** SOURCE MATERIAL follows **
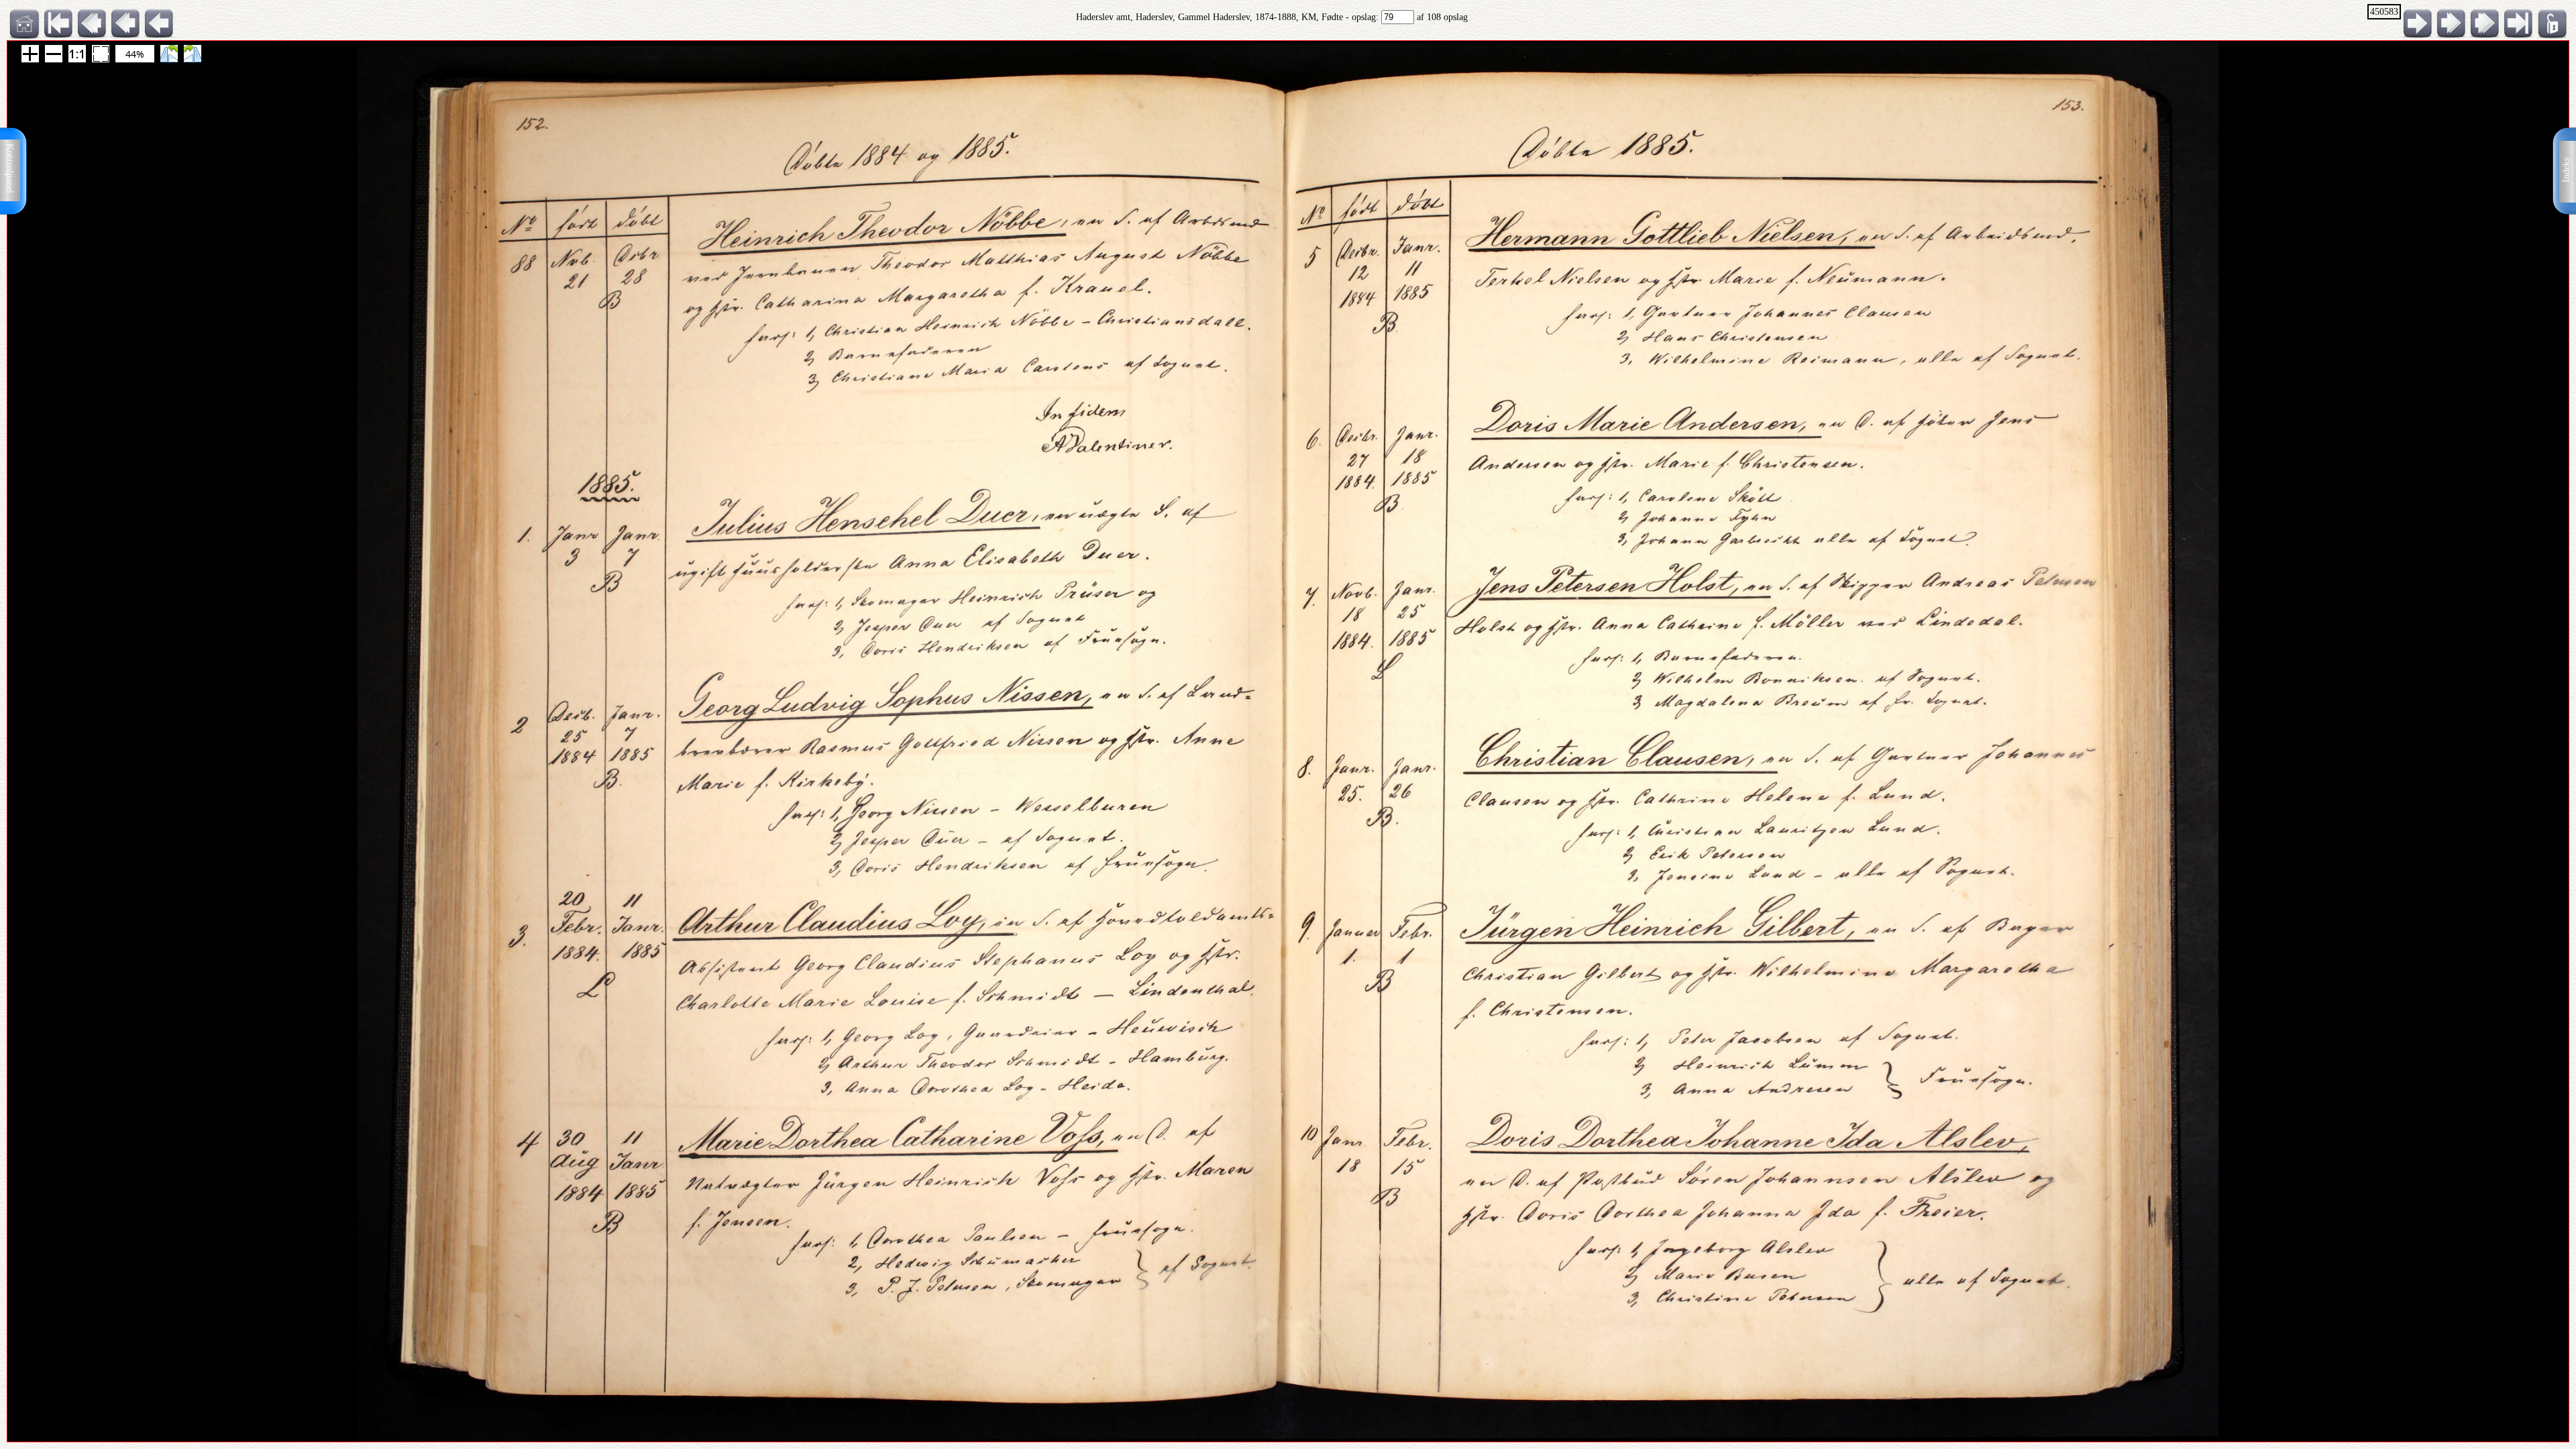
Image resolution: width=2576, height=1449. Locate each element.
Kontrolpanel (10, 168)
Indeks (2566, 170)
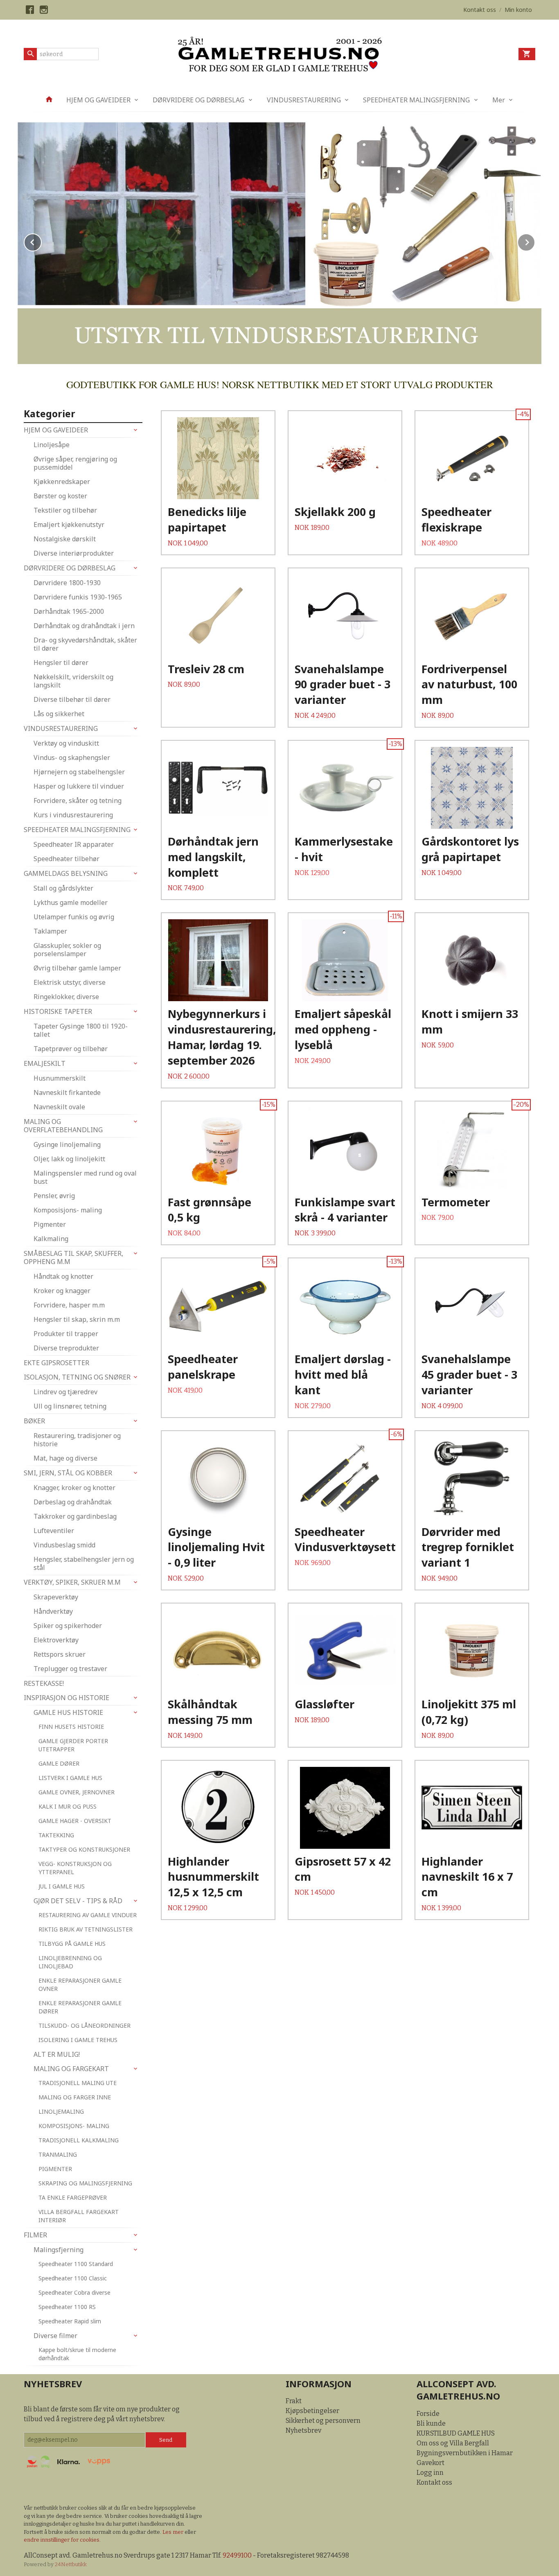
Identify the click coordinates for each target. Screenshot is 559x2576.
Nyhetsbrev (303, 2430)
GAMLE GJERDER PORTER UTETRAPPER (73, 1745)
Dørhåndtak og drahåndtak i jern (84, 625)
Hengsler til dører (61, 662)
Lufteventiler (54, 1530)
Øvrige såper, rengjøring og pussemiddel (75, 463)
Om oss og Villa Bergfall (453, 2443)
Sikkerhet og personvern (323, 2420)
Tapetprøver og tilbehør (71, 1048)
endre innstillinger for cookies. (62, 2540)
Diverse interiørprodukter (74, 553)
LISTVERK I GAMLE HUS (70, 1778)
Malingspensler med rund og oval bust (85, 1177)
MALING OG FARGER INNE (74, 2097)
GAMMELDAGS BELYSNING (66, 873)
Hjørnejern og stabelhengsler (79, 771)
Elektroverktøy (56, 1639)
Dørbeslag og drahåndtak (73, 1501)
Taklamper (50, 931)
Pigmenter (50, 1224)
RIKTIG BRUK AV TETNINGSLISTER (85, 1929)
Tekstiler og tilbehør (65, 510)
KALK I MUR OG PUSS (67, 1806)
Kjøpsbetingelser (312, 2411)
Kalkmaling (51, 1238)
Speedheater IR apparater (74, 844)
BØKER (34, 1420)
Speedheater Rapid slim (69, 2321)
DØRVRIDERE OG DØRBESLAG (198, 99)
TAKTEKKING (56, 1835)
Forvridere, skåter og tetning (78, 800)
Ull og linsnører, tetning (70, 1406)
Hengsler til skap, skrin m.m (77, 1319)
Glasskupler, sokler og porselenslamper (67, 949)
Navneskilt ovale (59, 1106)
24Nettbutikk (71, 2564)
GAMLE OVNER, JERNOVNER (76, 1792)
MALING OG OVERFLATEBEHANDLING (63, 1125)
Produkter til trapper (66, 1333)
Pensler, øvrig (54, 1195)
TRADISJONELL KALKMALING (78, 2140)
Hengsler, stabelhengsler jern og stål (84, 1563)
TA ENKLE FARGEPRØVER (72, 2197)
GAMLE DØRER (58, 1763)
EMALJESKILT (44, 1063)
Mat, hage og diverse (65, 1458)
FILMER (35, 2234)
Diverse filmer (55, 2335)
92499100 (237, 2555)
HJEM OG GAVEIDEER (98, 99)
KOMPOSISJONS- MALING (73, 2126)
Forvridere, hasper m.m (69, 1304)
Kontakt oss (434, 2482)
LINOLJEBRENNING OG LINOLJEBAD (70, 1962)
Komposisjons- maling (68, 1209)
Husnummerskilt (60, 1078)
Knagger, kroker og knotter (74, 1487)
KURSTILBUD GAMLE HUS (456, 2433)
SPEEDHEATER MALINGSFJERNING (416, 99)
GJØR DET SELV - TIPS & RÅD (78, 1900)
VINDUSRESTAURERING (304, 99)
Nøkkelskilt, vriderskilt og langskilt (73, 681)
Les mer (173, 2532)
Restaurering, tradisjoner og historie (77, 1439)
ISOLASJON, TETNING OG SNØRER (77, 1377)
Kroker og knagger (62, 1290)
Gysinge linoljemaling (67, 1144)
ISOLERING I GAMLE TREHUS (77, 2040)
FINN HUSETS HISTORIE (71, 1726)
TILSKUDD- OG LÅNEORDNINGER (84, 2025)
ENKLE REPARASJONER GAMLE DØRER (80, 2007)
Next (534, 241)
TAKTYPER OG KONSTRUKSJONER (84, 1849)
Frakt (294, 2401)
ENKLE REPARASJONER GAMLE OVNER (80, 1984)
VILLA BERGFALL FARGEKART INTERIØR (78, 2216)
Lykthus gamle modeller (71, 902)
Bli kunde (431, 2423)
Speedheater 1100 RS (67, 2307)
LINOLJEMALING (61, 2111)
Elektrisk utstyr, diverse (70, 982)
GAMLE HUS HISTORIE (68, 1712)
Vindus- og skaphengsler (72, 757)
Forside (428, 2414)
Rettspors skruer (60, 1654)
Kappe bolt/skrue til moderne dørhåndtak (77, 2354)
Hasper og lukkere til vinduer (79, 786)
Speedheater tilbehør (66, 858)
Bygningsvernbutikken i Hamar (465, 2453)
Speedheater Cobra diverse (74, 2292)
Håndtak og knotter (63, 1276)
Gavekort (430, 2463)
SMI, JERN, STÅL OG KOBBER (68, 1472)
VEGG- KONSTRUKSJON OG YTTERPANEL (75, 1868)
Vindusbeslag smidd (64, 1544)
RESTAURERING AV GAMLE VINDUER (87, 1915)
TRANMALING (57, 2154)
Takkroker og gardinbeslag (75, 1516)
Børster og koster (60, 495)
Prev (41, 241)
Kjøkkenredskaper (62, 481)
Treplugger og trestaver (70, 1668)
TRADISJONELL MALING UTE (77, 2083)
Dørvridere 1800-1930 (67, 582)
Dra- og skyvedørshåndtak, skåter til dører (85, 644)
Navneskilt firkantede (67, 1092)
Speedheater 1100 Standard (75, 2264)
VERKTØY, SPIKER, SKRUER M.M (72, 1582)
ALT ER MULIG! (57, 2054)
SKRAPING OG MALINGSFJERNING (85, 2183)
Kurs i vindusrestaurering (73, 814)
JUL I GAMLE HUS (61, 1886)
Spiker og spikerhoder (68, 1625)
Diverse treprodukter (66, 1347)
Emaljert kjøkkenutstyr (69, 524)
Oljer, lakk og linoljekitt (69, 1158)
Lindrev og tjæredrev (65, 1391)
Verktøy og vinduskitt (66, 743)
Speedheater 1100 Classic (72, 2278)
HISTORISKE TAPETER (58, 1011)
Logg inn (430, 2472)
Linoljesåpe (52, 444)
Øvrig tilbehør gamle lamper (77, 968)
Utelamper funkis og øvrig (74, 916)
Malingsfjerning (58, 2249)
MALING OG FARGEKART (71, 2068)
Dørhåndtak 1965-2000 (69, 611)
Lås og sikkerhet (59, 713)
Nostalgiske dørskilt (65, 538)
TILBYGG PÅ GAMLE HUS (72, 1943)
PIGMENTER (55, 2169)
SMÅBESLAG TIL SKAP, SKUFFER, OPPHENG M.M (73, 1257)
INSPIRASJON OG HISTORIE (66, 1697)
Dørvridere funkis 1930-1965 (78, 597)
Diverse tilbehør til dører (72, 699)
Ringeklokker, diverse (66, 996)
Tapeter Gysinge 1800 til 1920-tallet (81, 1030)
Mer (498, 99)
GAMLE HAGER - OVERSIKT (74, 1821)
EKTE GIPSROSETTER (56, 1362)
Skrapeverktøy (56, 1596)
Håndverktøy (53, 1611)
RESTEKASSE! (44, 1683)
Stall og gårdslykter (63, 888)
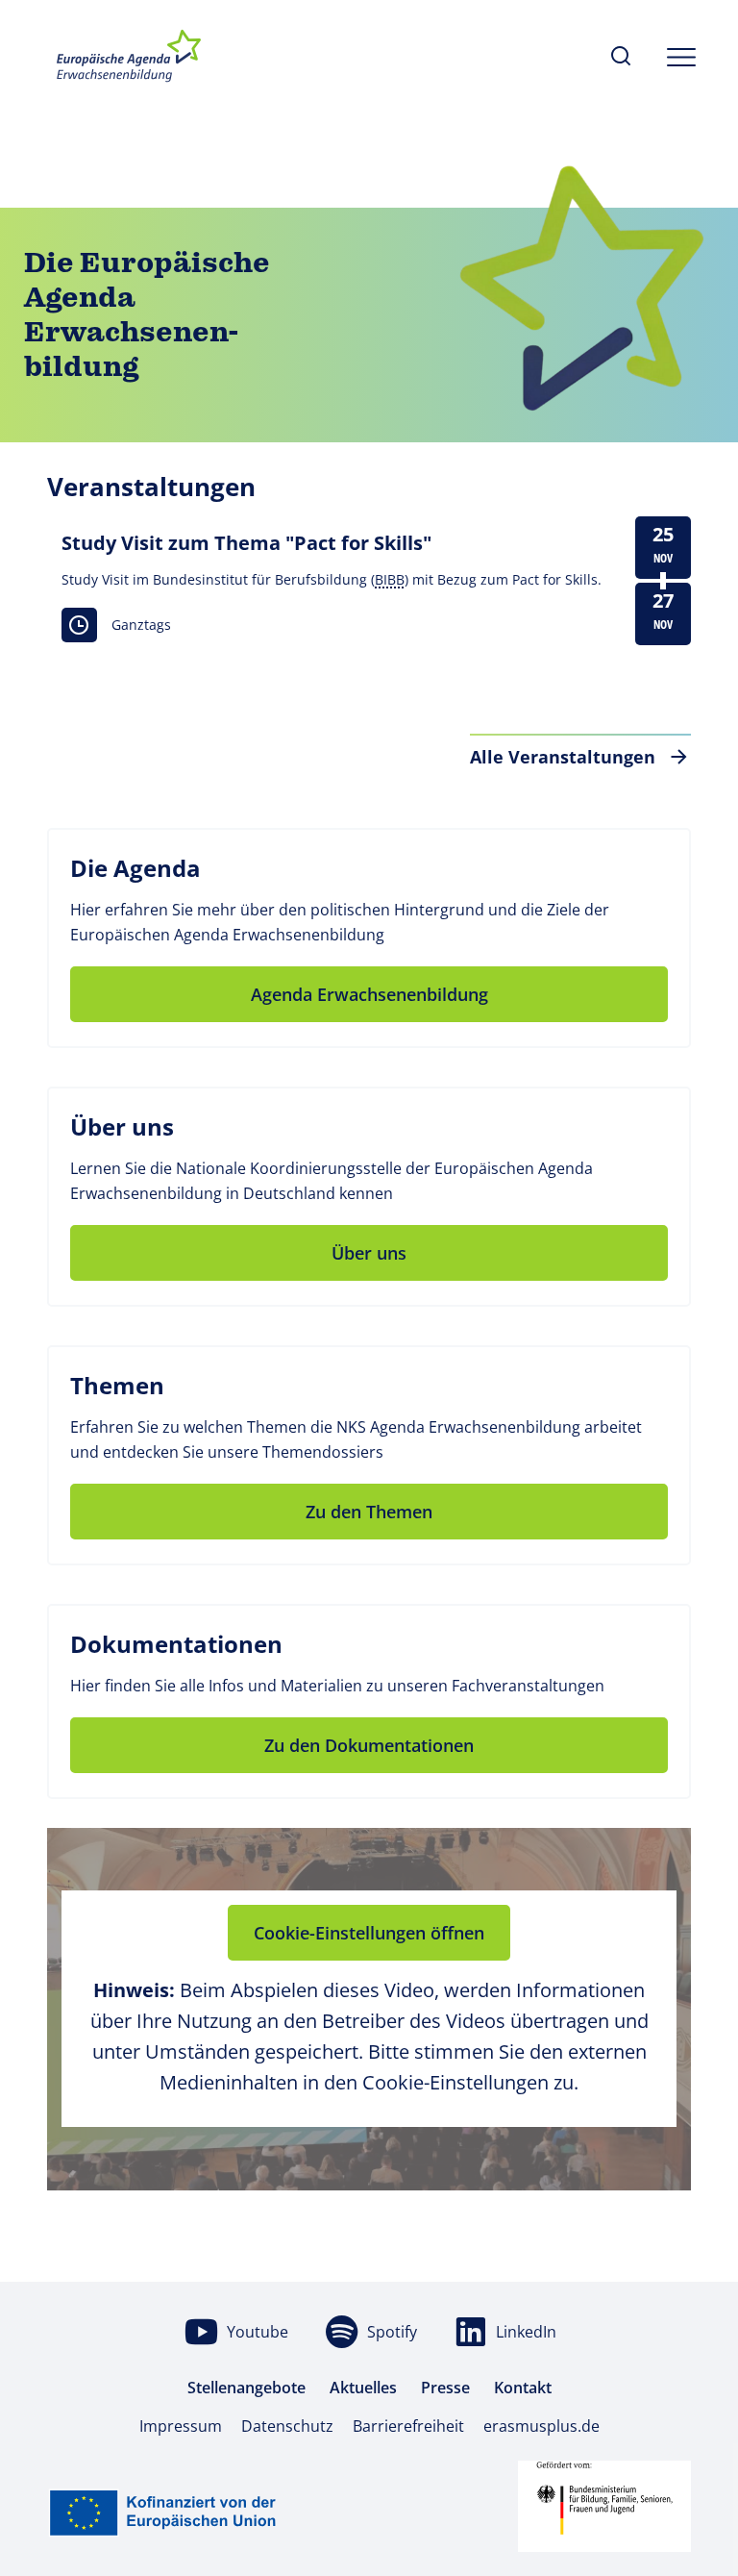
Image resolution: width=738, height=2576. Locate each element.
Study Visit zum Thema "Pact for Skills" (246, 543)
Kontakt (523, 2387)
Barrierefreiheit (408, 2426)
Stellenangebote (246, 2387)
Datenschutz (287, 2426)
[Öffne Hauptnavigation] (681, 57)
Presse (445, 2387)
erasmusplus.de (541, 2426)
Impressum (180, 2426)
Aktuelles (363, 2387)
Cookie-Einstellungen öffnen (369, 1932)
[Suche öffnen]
** End of SOURCE MATERIAL **
**TASK REQUIREMENTS:** Keep only the lines from the one containing "Stellenangebote (246, 2387)" to the end of the entries, and repeat them exactly.

**RESULT BELOW:**
Stellenangebote (246, 2387)
Datenschutz (287, 2426)
[Öffne Hauptnavigation] (681, 57)
Presse (445, 2387)
erasmusplus.de (541, 2426)
Impressum (180, 2426)
Aktuelles (363, 2387)
Cookie-Einstellungen öffnen (369, 1932)
[Suche öffnen]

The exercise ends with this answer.